FieldRequiredDescription
Vault URLYeshttps://my-vault.vault.azure.net
Tenant IDNoAzure AD tenant. Omit for managed identity
Client IDNoApp registration client ID
Client SecretNoApp registration secret. Required if Client ID is set

Secret path format: The secret name in Key Vault (not the full URL).

my-api-key
database-password

GCP Secret Manager

FieldRequiredDescription
Project IDYesGCP project ID (e.g. my-project-123)
Service Account JSONNoFull service account key JSON. Omit for default credentials

Secret path format: Either the short name or the full resource path.

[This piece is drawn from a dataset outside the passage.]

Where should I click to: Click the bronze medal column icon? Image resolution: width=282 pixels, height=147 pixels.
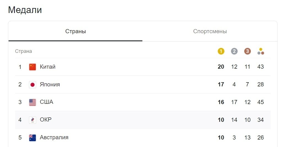[x=248, y=51]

my-secret                                              → auto-expands to projects/{projectId}/secrets/my-secret/versions/latest
projects/my-project/secrets/my-secret/versions/latest  → used as-is
projects/my-project/secrets/my-secret/versions/3       → specific version

HashiCorp Vault

FieldRequiredDescription
Vault URLYeshttps://vault.example.com
Vault TokenYesAuthentication token (hvs.xxx)
NamespaceNoVault namespace (enterprise feature)

Secret path format: The Vault KV path. For KV v2, the /data/ segment is auto-inserted if missing.

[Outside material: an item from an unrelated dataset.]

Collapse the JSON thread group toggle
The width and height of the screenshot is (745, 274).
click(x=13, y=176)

secret/data/my-app/api-key    → used as-is (KV v2 explicit)
secret/my-app/api-key          → auto-converted to secret/data/my-app/api-key

If the secret contains multiple keys, use jsonKey to extract a specific one:

POST /api/secrets
{
  "secretPath": "db.password",
  "provider": "vault",
  "providerPath": "secret/data/database",
  "secretProviderId": "...",
  "providerConfig": { "jsonKey": "password" }
}

If jsonKey is not set and the secret has a single key, that value is returned. If it has multiple keys, the full JSON is returned as a string.

Editing connections

When editing a provider connection, sensitive fields show ••••••••. Leaving them as-is preserves the existing encrypted value. Clear the field and enter a new value to update it.

Deleting connections

A provider connection cannot be deleted if any secrets reference it. Delete or reassign the referencing secrets first. The API returns a 409 Conflict with the count of referencing secrets.

Provider types API

The GET /api/secret-providers/types endpoint returns the available provider types with their configuration schemas. This powers the dynamic form in the UI.

GET /api/secret-providers/types

[
  {
    "type": "aws-sm",
    "name": "AWS Secrets Manager",
    "description": "Fetch secrets from AWS Secrets Manager at runtime",
    "configSchema": [
      { "key": "region", "label": "Region", "type": "text", "required": true },
      { "key": "accessKeyId", "label": "Access Key ID", "type": "password", "required": false, "sensitive": true },
      { "key": "secretAccessKey", "label": "Secret Access Key", "type": "password", "required": false, "sensitive": true }
    ]
  }
]

Self-hosted setup

For self-hosted deployments, ensure:

  1. Master key: Set SECRETS_MASTER_KEY in your .env file. This key encrypts both Provenance-stored secrets and provider connection credentials. Use a strong random string and back it up — losing it means losing access to all encrypted secrets.

  2. Cloud SDKs: The relevant cloud SDK must be installed for each provider you want to use. They're declared as optional dependencies and installed with npm install:

    • AWS: @aws-sdk/client-secrets-manager
    • Azure: @azure/keyvault-secrets + @azure/identity
    • GCP: @google-cloud/secret-manager
    • Vault: No SDK needed (uses HTTP API via fetch)
  3. IAM / default credentials: If you omit explicit credentials in the provider config, the SDK falls back to the environment's default credential chain (IAM roles, managed identity, application default credentials). This is the recommended approach for cloud-hosted deployments.